**Exercise requirements:** Quote exactly and only this range of lines in the data below: the line that holds "genre (468, 1349)" to the line that holds "[CMR] (8, 1810)", both included.

[Source records]
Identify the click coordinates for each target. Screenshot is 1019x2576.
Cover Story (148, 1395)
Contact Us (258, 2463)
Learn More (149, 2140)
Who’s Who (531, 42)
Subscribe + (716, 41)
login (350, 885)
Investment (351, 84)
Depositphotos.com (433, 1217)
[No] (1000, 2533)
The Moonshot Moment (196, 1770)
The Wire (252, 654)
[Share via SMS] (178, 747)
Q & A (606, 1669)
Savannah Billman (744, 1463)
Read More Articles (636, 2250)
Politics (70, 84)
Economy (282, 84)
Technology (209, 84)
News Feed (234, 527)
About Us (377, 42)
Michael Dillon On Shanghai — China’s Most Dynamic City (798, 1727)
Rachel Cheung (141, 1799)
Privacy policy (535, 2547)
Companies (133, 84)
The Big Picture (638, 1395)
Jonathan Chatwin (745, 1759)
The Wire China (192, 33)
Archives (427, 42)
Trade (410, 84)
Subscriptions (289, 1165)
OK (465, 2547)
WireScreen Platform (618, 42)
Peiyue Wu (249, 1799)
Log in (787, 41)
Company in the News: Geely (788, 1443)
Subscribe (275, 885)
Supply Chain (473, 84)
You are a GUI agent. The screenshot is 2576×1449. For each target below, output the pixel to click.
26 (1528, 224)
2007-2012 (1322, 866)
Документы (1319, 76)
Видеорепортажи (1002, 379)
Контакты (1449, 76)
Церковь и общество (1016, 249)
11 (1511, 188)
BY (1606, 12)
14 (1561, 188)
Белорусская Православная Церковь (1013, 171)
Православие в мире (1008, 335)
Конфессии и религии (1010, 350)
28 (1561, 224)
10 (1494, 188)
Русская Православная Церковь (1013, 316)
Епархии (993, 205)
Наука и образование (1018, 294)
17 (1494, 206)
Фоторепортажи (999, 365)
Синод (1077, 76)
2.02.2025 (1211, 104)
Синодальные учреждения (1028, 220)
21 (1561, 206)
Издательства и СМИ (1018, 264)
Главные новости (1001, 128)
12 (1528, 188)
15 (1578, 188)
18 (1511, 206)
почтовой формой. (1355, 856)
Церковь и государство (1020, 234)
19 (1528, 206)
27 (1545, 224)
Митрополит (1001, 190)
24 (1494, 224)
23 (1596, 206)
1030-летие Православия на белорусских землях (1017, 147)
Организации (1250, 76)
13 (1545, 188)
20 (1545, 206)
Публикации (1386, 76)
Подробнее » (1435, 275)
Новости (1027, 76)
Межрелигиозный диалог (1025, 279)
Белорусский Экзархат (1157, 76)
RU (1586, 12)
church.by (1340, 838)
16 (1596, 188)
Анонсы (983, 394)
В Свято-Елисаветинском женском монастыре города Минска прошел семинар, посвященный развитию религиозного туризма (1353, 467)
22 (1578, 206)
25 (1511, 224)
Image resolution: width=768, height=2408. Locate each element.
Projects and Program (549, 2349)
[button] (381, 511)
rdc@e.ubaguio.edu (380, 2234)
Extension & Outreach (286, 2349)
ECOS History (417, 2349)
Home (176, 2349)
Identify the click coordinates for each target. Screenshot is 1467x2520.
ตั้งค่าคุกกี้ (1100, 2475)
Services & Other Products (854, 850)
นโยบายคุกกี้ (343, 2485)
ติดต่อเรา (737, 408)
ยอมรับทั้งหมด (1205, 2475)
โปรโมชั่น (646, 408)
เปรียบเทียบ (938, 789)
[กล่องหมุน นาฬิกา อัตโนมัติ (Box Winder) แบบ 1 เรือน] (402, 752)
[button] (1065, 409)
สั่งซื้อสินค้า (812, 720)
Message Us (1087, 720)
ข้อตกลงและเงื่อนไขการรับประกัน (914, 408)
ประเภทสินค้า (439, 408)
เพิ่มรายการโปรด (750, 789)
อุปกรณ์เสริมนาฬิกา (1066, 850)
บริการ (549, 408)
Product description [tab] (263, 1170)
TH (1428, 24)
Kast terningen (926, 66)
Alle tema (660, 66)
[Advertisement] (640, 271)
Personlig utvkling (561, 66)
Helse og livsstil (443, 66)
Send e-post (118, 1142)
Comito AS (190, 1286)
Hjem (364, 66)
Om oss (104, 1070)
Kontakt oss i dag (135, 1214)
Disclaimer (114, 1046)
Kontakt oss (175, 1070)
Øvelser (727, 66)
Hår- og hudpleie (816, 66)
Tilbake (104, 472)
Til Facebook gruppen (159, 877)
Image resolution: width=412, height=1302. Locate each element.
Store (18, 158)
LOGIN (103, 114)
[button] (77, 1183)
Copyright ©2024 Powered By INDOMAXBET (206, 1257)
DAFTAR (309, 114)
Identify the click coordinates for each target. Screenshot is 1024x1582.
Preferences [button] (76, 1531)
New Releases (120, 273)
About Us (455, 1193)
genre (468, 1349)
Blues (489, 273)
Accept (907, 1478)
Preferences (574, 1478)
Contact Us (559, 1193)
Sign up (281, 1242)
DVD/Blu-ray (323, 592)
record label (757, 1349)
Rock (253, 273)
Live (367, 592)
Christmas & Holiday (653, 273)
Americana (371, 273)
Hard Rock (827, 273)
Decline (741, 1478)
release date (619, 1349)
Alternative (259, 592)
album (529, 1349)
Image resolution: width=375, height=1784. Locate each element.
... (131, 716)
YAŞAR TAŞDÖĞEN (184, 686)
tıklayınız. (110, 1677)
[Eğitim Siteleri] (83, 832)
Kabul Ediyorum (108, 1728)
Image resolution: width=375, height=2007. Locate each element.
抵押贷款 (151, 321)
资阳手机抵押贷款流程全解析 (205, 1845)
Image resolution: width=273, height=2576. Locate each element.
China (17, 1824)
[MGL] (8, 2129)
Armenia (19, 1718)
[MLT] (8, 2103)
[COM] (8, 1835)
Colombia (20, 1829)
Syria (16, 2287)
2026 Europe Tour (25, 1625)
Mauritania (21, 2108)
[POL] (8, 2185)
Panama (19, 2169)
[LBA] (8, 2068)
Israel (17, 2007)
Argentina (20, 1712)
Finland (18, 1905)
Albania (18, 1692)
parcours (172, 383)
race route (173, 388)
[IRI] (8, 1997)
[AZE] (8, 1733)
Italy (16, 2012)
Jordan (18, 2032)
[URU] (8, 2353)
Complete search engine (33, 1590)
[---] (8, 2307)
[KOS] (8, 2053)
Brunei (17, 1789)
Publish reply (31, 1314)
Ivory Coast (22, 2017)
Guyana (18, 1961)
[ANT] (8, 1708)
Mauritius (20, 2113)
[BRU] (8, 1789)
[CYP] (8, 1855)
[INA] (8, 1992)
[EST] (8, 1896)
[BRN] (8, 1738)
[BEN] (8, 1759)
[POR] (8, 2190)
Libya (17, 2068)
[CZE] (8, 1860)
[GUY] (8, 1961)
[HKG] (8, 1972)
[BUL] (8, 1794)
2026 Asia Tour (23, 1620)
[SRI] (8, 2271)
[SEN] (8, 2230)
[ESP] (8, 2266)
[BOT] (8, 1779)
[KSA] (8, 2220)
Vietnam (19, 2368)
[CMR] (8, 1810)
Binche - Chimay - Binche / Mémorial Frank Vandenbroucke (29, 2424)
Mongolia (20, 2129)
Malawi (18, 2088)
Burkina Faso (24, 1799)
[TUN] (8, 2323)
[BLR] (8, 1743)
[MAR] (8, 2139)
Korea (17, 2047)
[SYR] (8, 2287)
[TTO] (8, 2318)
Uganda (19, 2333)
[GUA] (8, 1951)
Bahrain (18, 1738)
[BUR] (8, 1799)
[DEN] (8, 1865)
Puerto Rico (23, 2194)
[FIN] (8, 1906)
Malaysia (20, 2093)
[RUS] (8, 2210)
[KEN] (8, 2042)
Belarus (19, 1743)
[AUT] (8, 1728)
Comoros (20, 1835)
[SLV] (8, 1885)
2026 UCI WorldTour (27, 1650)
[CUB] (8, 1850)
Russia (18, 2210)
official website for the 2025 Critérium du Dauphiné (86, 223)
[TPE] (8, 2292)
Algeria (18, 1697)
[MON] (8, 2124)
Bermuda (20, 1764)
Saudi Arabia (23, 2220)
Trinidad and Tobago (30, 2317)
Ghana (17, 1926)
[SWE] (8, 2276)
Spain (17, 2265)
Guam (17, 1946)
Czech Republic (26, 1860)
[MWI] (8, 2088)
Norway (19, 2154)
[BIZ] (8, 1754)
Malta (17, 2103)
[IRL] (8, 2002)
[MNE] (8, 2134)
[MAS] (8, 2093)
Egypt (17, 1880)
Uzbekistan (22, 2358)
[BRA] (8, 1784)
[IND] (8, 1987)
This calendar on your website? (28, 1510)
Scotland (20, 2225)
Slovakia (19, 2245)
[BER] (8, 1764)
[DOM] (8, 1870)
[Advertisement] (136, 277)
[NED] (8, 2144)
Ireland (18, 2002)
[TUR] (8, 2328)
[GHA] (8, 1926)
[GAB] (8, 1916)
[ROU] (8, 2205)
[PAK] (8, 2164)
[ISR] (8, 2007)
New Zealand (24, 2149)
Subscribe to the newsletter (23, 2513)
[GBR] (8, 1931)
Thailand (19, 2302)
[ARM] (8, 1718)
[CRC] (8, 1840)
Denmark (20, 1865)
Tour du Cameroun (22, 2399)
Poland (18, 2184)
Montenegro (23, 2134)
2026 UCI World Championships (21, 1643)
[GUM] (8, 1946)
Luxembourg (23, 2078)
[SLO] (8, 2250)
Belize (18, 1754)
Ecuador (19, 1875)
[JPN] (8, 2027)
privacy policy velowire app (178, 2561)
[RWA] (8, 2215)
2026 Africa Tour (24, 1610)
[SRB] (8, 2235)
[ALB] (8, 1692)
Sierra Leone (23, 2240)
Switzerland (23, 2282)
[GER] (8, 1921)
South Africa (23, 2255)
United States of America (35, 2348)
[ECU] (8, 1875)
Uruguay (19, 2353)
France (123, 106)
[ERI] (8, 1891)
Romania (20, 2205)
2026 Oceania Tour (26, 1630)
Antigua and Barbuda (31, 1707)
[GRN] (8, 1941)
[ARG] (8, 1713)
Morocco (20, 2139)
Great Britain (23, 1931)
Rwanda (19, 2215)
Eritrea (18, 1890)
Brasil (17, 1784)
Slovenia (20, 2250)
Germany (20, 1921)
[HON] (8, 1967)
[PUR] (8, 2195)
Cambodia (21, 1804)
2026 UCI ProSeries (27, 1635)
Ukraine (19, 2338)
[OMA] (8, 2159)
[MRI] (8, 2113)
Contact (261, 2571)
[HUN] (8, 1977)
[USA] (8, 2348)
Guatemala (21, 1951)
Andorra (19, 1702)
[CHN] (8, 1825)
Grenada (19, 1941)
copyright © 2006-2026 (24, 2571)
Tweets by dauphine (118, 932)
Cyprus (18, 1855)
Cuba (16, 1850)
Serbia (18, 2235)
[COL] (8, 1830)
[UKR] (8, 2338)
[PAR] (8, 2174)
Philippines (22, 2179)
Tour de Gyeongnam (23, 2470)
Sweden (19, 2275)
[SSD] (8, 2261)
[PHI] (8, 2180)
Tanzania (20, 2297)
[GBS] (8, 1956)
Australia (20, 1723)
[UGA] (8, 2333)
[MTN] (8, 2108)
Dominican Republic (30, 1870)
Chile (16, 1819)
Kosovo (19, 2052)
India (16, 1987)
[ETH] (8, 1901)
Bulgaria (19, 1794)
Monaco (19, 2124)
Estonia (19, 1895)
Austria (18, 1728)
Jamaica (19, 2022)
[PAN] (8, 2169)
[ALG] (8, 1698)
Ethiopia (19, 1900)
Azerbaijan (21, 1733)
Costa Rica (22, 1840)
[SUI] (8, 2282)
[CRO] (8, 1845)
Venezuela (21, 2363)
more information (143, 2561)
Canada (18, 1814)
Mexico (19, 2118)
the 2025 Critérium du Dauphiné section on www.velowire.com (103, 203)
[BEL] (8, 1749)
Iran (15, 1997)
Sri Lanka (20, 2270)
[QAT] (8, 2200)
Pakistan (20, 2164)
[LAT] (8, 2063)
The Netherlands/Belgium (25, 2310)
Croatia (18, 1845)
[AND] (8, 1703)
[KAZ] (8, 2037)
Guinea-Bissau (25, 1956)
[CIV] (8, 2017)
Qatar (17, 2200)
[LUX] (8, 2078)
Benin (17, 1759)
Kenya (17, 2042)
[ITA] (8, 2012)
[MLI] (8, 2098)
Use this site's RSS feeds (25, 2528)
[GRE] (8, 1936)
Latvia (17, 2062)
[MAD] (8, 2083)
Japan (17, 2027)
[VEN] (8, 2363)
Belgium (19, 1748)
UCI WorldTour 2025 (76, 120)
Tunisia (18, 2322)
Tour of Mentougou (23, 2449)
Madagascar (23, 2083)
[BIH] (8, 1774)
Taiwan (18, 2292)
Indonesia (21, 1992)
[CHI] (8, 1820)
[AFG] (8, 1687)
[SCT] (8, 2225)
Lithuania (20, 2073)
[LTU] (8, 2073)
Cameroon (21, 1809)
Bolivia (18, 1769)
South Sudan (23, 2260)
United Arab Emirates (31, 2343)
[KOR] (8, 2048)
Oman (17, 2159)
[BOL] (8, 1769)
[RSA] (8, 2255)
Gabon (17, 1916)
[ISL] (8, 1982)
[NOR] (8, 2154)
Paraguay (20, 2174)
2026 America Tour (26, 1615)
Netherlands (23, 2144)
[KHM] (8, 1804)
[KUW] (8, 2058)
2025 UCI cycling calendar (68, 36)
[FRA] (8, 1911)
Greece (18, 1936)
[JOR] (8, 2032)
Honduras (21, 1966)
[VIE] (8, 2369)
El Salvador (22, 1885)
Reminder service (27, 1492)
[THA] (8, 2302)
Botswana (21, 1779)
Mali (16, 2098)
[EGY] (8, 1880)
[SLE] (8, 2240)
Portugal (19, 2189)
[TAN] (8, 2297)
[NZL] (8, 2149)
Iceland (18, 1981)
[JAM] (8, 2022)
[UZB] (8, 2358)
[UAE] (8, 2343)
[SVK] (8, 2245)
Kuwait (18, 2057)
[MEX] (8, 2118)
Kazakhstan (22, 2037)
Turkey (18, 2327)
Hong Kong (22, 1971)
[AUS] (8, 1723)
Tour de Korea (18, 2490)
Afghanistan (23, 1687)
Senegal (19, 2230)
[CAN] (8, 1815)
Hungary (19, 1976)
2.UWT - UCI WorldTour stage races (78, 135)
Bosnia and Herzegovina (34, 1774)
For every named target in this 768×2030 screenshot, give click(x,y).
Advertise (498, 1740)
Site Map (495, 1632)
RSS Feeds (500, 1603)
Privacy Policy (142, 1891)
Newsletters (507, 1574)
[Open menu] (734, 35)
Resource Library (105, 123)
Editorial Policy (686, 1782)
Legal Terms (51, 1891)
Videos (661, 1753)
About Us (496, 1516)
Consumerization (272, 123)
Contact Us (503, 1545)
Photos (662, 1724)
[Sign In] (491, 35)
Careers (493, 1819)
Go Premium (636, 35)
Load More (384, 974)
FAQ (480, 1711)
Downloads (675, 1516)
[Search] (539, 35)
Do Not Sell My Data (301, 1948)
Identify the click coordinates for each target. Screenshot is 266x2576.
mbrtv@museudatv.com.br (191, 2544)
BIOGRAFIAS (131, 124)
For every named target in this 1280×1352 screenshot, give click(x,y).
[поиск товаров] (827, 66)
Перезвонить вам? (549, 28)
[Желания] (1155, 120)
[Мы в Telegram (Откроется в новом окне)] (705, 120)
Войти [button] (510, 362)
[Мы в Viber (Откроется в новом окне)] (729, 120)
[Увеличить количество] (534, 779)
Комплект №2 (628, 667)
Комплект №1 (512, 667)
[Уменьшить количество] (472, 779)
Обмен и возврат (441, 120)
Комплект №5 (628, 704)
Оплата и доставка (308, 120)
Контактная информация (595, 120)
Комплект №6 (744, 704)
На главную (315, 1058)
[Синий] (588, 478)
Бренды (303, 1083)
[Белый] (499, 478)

**Exercise solution:**
genre (468, 1349)
Blues (489, 273)
Accept (907, 1478)
Preferences (574, 1478)
Contact Us (559, 1193)
Sign up (281, 1242)
DVD/Blu-ray (323, 592)
record label (757, 1349)
Rock (253, 273)
Live (367, 592)
Christmas & Holiday (653, 273)
Americana (371, 273)
Hard Rock (827, 273)
Decline (741, 1478)
release date (619, 1349)
Alternative (259, 592)
album (529, 1349)
Image resolution: width=375, height=1784. Locate each element.
... (131, 716)
YAŞAR TAŞDÖĞEN (184, 686)
tıklayınız. (110, 1677)
[Eğitim Siteleri] (83, 832)
Kabul Ediyorum (108, 1728)
Image resolution: width=375, height=2007. Locate each element.
抵押贷款 (151, 321)
资阳手机抵押贷款流程全解析 (205, 1845)
Image resolution: width=273, height=2576. Locate each element.
China (17, 1824)
[MGL] (8, 2129)
Armenia (19, 1718)
[MLT] (8, 2103)
[COM] (8, 1835)
Colombia (20, 1829)
Syria (16, 2287)
2026 Europe Tour (25, 1625)
Mauritania (21, 2108)
[POL] (8, 2185)
Panama (19, 2169)
[LBA] (8, 2068)
Israel (17, 2007)
Argentina (20, 1712)
Finland (18, 1905)
Albania (18, 1692)
parcours (172, 383)
race route (173, 388)
[IRI] (8, 1997)
[AZE] (8, 1733)
Italy (16, 2012)
Jordan (18, 2032)
[URU] (8, 2353)
Complete search engine (33, 1590)
[---] (8, 2307)
[KOS] (8, 2053)
Brunei (17, 1789)
Publish reply (31, 1314)
Ivory Coast (22, 2017)
Guyana (18, 1961)
[ANT] (8, 1708)
Mauritius (20, 2113)
[BRU] (8, 1789)
[CYP] (8, 1855)
[INA] (8, 1992)
[EST] (8, 1896)
[BRN] (8, 1738)
[BEN] (8, 1759)
[POR] (8, 2190)
Libya (17, 2068)
[CZE] (8, 1860)
[GUY] (8, 1961)
[HKG] (8, 1972)
[BUL] (8, 1794)
2026 Asia Tour (23, 1620)
[SRI] (8, 2271)
[SEN] (8, 2230)
[ESP] (8, 2266)
[BOT] (8, 1779)
[KSA] (8, 2220)
Vietnam (19, 2368)
[CMR] (8, 1810)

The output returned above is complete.